YOUR GOAL:
Starting with the line containing "1372x876 pixels." and going on through the line containing "I will pos(9,70).", change "sidebar" to "side panel" and give only those lines, with nothing else altered.

ENTRIES:
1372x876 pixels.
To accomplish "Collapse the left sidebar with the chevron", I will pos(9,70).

--

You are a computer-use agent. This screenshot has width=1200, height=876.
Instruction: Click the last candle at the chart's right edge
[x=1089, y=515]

THE OUTPUT:
1372x876 pixels.
To accomplish "Collapse the left side panel with the chevron", I will pos(9,70).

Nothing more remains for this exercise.